¿Por qué utilizamos lámparas de infrarrojos para la curado de biosensores?
Al fabricar biosensores, uno debe encontrar un equilibrio delicado: se necesita suficiente calor para curar los adhesivos y polímeros, pero si se excede ese límite, los reactivos biológicos se dañarán. Es un equilibrio muy delicado.
Por eso optamos por lámparas de infrarrojos. Estas nos permiten evitar el uso de disolventes y hornos que funcionan con gas. El secreto está en cómo se transfiere el calor. La mayoría de los hornos simplemente calientan el aire, lo cual a su vez calienta la pieza a tratar. Es un proceso lento y desperdiciador de energía. Las lámparas de infrarrojos, en cambio, envían energía directamente al sustrato. En esencia, apuntamos a las bandas de absorción específicas del agente de curado.
Dado que solo se calienta la pieza y no toda la habitación, no hay desperdicio de energía. Es simplemente una solución más eficiente.
Hacer lo correcto sin complicaciones
La industria está dejando de usar soldaduras a base de plomo y sustancias tóxicas como los VOC. Las lámparas de infrarrojos facilitan mucho esta transición. Las aleaciones sin plomo son delicadas; si permanecen demasiado tiempo en un horno caliente, comienzan a deteriorarse. Pero con las lámparas de infrarrojos, se alcanza rápidamente la temperatura deseada. Se gasta menos tiempo bajo calor, lo que mantiene los materiales estables y el proceso limpio.
El problema (porque siempre hay uno)
Las lámparas de infrarrojos de alta intensidad generan mucho calor. Eso es bueno para acelerar el proceso de curado, pero también puede causar estrés en el sistema de enfriamiento.
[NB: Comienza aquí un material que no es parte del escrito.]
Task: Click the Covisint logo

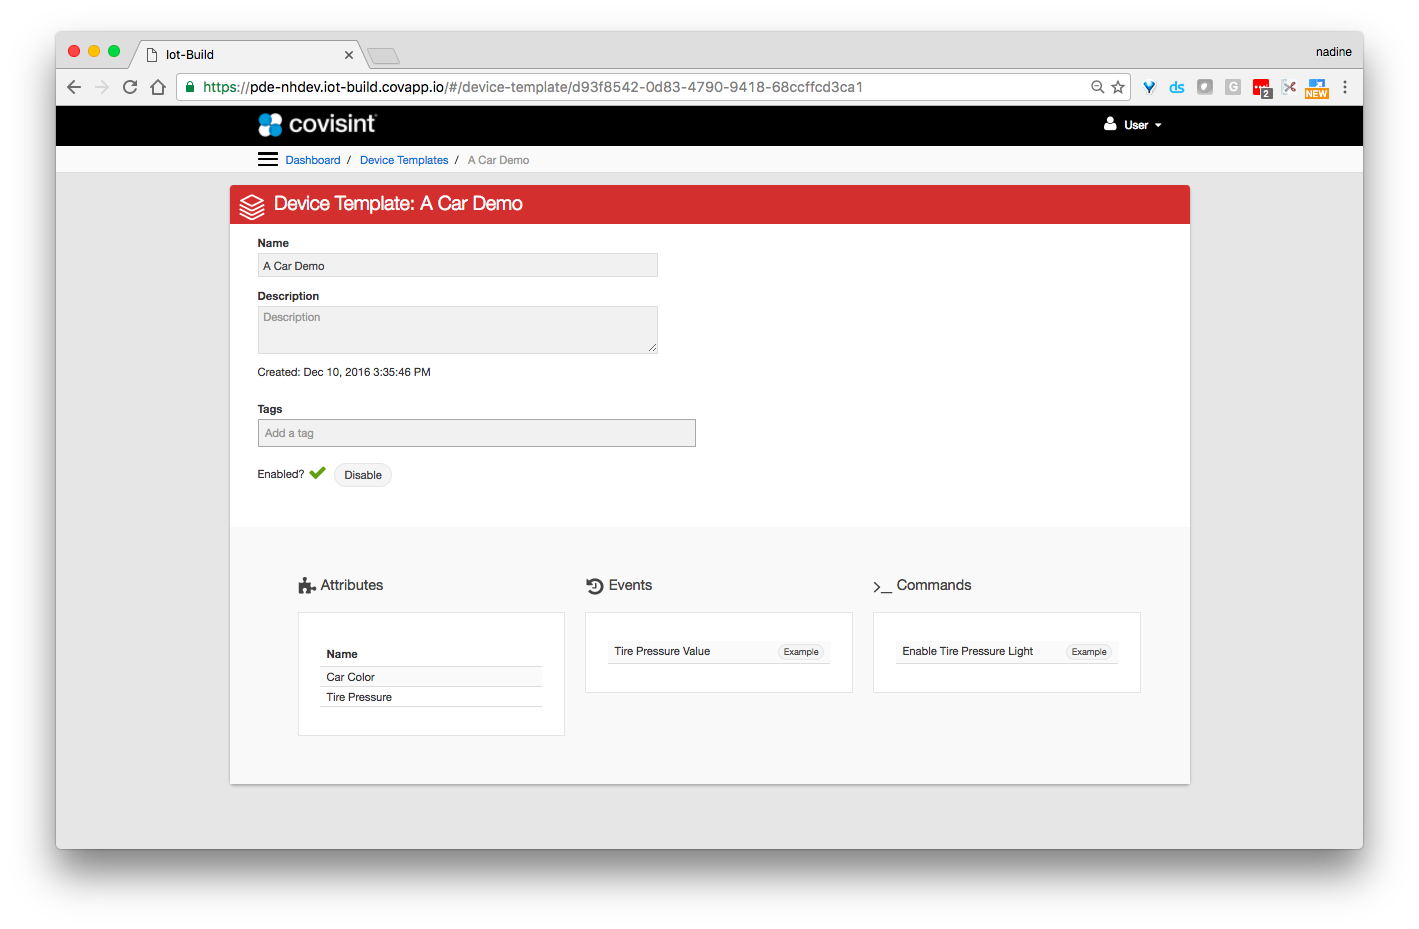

Si el flujo de aire no está bien regulado, se pueden generar puntos calientes donde no queremos que haya. Para evitarlo, utilizamos controladores PID. Funcionan como termostatos avanzados, asegurándose de que la temperatura no exceda los límites deseados.
Qué significa esto para usted
Al pasar a usar lámparas de infrarrojos, se eliminan muchos elementos innecesarios. No se necesitan tuberías de combustible ni sistemas de ventilación complejos. Todo funciona por medio de electricidad. Basta conectarlas, ajustar la longitud de onda y obtener un curado uniforme cada vez. Además, se libera mucho espacio en la sala limpia. Es una forma más simple de trabajar, y además cumple con todos los requisitos “ecológicos” que seguramente quieren sus jefes.